The email, dated Oct. 26, 2016, was sent to Cohen by an assistant to First Republic Bank senior managing director Gary Farro. The email appears to have been a reply to Cohen; the subject was “RE: First Republic Bank Transfer” and the message confirmed that “the funds have been deposited into your checking account.”

The email did not provide any more details about the accounts the money was transferred from or to, and it was not clear whether they were personal accounts or corporate accounts. It also did not specify the amount.

If Cohen really used his personal money to pay Daniels, it’s unclear why he’d need funds to be shifted from one account to another beforehand. Daniels’ lawyer, Michael Avenatti, told NBC that the email “seriously calls into question the prior representation of Mr.
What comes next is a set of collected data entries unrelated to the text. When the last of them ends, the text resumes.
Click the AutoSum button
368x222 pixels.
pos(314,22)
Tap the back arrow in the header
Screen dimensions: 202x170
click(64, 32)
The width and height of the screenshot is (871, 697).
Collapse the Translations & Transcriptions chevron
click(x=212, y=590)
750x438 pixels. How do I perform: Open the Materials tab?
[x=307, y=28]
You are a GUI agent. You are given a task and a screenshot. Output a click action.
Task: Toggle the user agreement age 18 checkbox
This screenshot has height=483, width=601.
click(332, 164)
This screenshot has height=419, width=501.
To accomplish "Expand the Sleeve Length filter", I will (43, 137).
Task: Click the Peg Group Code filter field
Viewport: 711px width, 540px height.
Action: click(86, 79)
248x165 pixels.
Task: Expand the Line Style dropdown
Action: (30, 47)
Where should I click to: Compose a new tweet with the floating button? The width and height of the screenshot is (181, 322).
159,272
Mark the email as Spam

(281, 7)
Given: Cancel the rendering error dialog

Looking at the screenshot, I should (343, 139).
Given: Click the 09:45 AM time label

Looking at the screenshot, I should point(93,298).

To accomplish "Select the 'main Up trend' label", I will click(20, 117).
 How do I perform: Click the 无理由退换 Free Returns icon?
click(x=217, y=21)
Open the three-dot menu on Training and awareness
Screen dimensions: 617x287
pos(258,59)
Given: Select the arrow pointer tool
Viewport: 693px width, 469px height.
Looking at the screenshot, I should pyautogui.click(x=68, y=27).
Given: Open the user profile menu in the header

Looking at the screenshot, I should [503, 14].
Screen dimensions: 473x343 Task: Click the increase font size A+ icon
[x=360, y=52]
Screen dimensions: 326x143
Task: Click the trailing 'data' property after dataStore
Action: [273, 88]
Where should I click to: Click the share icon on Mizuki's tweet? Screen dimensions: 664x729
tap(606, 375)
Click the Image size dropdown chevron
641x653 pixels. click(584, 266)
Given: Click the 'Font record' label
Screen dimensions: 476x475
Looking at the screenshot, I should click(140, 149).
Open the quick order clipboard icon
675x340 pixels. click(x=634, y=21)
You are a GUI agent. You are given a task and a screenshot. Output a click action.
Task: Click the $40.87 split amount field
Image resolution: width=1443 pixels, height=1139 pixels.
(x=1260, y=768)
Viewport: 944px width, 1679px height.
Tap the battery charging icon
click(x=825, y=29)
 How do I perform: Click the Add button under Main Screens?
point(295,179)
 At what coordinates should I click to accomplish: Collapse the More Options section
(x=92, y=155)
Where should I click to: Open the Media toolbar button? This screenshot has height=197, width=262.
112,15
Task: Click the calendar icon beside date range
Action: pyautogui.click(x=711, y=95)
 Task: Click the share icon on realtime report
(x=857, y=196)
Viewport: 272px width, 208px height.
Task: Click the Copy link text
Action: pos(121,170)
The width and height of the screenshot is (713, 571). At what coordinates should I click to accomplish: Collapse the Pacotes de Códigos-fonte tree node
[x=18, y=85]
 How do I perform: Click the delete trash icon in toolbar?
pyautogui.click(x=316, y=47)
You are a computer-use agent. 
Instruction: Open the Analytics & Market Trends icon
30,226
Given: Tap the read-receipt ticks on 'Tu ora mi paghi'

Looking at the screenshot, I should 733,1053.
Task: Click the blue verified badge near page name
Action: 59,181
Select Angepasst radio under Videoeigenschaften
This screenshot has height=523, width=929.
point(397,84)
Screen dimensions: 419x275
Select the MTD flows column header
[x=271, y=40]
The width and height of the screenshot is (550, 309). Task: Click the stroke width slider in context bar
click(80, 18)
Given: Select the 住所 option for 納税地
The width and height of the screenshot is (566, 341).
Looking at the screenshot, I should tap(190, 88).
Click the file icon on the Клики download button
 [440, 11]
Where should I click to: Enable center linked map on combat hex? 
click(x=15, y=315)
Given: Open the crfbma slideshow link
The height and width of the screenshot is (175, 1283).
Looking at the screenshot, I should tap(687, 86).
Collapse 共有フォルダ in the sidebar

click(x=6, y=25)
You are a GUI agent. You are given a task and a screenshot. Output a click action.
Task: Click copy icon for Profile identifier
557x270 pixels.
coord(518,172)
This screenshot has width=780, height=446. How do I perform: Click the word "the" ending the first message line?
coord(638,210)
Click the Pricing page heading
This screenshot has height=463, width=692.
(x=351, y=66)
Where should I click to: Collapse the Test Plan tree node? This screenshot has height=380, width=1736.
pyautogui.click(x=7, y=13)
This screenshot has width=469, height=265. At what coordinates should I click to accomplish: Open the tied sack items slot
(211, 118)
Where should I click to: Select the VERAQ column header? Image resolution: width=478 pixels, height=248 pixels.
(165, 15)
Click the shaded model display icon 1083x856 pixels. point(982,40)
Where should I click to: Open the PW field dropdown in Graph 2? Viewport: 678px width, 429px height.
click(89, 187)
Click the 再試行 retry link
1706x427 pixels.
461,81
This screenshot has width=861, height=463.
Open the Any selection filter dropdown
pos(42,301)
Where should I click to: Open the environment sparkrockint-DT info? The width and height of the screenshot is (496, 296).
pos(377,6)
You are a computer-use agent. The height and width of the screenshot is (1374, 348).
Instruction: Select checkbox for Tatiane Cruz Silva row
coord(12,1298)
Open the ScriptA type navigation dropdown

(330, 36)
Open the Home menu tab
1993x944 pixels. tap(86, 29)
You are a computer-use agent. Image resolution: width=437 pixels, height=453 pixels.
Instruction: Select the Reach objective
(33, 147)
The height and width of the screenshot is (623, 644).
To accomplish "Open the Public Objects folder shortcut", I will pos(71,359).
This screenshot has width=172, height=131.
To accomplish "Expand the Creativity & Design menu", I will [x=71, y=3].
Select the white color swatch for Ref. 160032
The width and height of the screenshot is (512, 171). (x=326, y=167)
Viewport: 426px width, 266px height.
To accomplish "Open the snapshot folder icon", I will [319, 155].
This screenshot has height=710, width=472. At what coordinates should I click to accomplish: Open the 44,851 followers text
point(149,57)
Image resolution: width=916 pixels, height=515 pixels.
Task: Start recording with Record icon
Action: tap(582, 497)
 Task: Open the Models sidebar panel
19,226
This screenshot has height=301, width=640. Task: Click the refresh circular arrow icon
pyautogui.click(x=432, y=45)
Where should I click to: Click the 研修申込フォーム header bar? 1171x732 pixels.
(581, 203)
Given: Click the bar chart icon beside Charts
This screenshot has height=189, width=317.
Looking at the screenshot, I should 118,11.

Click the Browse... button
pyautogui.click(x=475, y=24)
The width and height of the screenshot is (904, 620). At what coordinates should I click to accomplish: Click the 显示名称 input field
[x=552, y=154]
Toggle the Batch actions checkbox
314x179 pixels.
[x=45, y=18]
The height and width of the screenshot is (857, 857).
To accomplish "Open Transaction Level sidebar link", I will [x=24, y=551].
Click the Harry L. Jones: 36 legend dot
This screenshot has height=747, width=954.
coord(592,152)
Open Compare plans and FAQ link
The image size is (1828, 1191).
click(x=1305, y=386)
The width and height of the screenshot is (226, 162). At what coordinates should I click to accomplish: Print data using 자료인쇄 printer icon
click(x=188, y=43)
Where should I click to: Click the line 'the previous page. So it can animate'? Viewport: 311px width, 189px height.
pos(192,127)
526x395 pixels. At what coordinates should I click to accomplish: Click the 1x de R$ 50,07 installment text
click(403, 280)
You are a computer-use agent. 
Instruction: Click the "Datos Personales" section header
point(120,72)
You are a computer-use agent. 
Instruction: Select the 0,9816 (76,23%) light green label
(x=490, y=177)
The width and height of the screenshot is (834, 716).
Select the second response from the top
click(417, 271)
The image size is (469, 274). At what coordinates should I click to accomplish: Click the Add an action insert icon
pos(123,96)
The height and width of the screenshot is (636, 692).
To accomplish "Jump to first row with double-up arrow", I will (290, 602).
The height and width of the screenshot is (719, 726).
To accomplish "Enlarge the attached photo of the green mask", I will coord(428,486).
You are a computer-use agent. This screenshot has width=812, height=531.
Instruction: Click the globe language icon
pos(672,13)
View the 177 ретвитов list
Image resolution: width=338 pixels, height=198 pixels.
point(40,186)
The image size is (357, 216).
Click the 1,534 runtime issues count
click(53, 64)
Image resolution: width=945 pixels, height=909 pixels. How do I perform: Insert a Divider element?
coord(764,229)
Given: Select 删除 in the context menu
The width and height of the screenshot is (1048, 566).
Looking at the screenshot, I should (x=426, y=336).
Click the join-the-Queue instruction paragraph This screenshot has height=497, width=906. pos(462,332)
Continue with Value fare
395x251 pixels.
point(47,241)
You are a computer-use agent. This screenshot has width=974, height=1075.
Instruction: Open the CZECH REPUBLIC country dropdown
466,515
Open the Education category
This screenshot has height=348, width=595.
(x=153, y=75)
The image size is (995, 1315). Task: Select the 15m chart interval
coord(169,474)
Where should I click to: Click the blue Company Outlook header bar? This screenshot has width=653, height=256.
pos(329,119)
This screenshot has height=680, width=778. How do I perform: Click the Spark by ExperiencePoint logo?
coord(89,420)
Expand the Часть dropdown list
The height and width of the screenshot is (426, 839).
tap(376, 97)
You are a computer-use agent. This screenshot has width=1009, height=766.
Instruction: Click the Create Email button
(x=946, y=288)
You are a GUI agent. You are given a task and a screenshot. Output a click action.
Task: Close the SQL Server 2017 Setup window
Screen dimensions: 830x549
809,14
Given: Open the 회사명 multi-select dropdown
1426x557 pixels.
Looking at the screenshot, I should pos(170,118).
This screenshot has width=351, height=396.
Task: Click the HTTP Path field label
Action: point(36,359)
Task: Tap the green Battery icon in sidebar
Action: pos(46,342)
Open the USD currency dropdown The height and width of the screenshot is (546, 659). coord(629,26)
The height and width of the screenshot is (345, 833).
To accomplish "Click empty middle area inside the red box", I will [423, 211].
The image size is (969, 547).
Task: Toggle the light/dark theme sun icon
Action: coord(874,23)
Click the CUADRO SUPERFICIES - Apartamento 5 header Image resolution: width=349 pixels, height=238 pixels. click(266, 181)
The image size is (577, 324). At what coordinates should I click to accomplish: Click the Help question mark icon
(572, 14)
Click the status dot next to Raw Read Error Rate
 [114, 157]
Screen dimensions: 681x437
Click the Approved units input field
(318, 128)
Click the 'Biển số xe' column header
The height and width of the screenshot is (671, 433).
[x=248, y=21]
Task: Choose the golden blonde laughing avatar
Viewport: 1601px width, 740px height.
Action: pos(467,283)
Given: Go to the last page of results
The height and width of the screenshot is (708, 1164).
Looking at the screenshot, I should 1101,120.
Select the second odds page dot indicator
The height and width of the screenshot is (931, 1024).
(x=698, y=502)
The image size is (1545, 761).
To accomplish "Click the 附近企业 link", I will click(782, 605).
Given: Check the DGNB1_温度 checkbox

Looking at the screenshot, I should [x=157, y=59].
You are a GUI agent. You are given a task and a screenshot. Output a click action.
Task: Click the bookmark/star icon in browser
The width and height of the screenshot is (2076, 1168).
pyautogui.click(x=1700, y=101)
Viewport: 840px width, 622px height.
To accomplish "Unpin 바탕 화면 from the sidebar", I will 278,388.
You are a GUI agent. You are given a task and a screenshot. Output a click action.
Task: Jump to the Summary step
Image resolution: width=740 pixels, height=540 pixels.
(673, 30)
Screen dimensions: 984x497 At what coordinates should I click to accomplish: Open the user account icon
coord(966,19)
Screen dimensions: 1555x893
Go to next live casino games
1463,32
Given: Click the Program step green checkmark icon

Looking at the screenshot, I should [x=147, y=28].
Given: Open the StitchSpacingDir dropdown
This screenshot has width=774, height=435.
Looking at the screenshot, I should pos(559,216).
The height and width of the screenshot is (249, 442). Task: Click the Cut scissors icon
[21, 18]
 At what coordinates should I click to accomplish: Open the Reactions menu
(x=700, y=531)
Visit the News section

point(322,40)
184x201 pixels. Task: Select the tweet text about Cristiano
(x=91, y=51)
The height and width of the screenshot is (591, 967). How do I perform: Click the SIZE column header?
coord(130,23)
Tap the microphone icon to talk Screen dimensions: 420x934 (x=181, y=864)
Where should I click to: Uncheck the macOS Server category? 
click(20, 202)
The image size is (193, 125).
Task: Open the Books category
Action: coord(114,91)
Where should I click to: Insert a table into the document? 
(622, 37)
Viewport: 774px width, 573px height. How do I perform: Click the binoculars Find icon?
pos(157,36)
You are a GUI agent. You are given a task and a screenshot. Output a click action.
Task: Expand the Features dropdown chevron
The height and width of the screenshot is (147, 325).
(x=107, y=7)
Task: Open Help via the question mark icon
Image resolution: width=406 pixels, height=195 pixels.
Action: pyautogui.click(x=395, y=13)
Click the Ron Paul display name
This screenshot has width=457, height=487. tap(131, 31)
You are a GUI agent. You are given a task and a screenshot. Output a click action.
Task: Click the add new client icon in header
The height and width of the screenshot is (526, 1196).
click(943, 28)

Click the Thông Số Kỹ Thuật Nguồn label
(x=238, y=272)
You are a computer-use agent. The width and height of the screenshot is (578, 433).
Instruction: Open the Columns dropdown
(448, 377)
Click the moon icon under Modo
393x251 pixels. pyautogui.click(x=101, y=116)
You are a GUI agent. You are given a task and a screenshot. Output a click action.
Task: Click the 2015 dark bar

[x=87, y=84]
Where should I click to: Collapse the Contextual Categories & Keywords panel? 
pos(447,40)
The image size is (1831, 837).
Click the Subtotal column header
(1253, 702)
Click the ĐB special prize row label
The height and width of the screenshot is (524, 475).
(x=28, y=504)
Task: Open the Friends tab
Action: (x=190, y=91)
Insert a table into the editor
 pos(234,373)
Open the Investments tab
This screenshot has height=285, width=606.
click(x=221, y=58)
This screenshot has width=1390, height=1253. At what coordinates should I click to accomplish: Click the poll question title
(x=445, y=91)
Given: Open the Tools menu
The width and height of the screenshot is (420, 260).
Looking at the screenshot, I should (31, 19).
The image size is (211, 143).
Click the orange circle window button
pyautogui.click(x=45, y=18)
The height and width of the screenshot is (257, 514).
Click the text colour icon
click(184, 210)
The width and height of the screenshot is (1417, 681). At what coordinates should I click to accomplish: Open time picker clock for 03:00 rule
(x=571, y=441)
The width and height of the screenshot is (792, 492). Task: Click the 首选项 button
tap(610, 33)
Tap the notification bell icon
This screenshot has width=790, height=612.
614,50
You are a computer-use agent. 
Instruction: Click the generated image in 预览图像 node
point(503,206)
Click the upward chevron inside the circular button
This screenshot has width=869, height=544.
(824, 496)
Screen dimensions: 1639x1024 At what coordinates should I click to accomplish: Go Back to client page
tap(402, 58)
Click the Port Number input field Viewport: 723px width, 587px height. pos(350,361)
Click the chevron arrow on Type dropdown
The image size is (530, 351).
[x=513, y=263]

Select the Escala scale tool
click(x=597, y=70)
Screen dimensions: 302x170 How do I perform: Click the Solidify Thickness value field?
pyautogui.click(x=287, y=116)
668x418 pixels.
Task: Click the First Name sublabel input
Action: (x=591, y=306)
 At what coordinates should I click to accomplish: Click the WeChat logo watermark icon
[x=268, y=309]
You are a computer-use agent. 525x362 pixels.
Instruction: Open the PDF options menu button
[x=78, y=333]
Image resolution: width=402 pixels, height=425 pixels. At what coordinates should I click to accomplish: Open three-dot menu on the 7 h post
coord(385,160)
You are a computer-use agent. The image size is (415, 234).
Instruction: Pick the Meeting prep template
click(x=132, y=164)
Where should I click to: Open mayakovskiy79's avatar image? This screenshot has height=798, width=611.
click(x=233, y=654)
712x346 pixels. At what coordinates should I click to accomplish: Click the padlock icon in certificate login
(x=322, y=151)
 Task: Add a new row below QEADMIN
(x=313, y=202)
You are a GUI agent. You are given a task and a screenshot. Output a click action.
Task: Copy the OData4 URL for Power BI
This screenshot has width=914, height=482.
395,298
Cohen and the White House relating to the source of the monies paid to Ms. Clifford in an effort to silence her… we smell smoke.”

As attorney Susan Simpson pointed out, Cohen’s story about the Daniels payment coming from his personal funds is further drawn into question by records of Trump campaign disbursements to Trump-owned properties that suspiciously match up with the hush payment.

Cohen’s claim about the origins of the money used to pay Daniels isn’t the only aspect of his story being questioned this week. His insistence that Trump wasn’t at all involved in the hush payment to Daniels was belied by White House Press Secretary Sarah Huckabee Sanders’ comments on Wednesday, when she acknowledged to reporters that some sort of arbitration proceeding recently took place between the president and Daniels.

If Trump in fact won some sort of arbitration procedure against Daniels, that indicates there is some sort of agreement between Trump and Daniels, because if Trump was never involved with her, there would be nothing to arbitrate. So Sanders’ comments seemed to confirm Trump’s involvement in a hush payment made at a time when his treatment of women was a major national topic.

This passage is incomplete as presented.